Rescate extremo a 130 millas: un oficial salvado por los pelos en pleno temporal

  • Un palangrero pidió auxilio desde alta mar: oleaje de 7 metros, viento feroz y un rescate límite del Pesca I marcaron esta evacuación histórica.

Una evacuación al límite: el mar no perdona

La historia pudo acabar en tragedia, pero la pericia y sangre fría del equipo de Gardacostas de Galicia lo evitaron. A 130 millas de la costa, en plena borrasca y con olas de hasta siete metros, el helicóptero Pesca I logró evacuar “in extremis” a un oficial del palangrero Nunca es tarde, con base en Vigo. El joven, de unos 30 años, presentaba síntomas graves de enfermedad, sin diagnóstico claro, y no habría sobrevivido sin una intervención urgente.

El aviso desde alta mar

Todo comenzó el lunes, poco después del mediodía. El Nunca es tarde, que faenaba a más de 300 millas de la costa gallega, emitió una alerta tras la súbita enfermedad de uno de sus oficiales. Mareos, debilidad extrema, desvanecimientos y dolores intensos pusieron en guardia a la tripulación. El Instituto Social de la Marina, tras consulta médica por radio, ordenó su inmediata evacuación ante la gravedad de los síntomas.

El tiempo corría en contra

La operación no era sencilla. El Pesca I, con base en Vigo, tenía limitada su autonomía para cubrir los 480 kilómetros de ida y vuelta hasta el punto inicial. Se acordó entonces un plan milimetrado: el buque pesquero debía recortar millas y situarse a 130 de la costa mientras el equipo de rescate preparaba una maniobra compleja en condiciones extremas.

Olas gigantes, gasoil en cubierta y un descenso ciego

El martes a mediodía, el helicóptero alcanzó al Nunca es tarde en mar abierto. Vientos racheados, un oleaje brutal y una cubierta salpicada de gasoil y obstáculos (grúas, antenas) convertían el descenso en una prueba de supervivencia. El rescatador tuvo que bajar jugándose la vida, y logró estabilizar y evacuar al enfermo mientras el barco se balanceaba sin control. “Sin entrenamiento diario, sería imposible”, reconocen desde Gardacostas.

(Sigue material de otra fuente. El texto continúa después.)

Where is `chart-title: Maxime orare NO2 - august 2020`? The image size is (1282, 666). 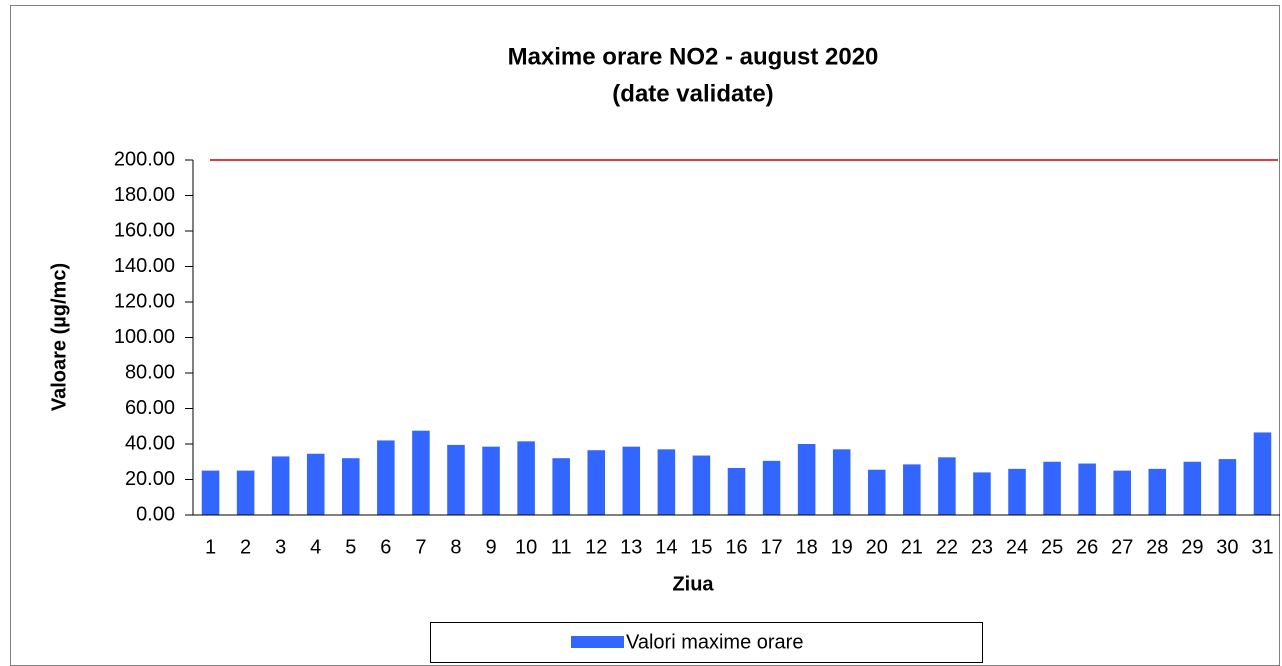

El rescate más difícil de la historia reciente

Ya en el aire, el equipo sanitario del Pesca I le administró oxígeno y primeros auxilios. Llegó vivo al Hospital Álvaro Cunqueiro, aunque aturdido y aún sin diagnóstico definitivo. Lo que sí está claro es que un retraso de minutos habría cambiado el desenlace. “Fue una de las misiones más complicadas jamás ejecutadas por nuestro servicio”, aseguran fuentes internas.

Salvamento marítimo gallego: entrenar para lo imposible

El éxito de esta operación refuerza la reputación del servicio de Gardacostas, dependiente de la Consellería do Mar, como uno de los más eficaces de Europa en operaciones aéreas en condiciones extremas. El Pesca I, operativo clave en la vigilancia y rescate de las aguas gallegas, confirma que la preparación y coordinación siguen siendo la mejor defensa en el mar.

Impacto sectorial:

Este tipo de misiones evidencian la vulnerabilidad de la flota pesquera en alta mar, especialmente los palangreros y arrastreros que operan lejos de costa durante semanas. Las condiciones meteorológicas, la autonomía de los medios de rescate y la formación continua son factores determinantes para garantizar seguridad a bordo.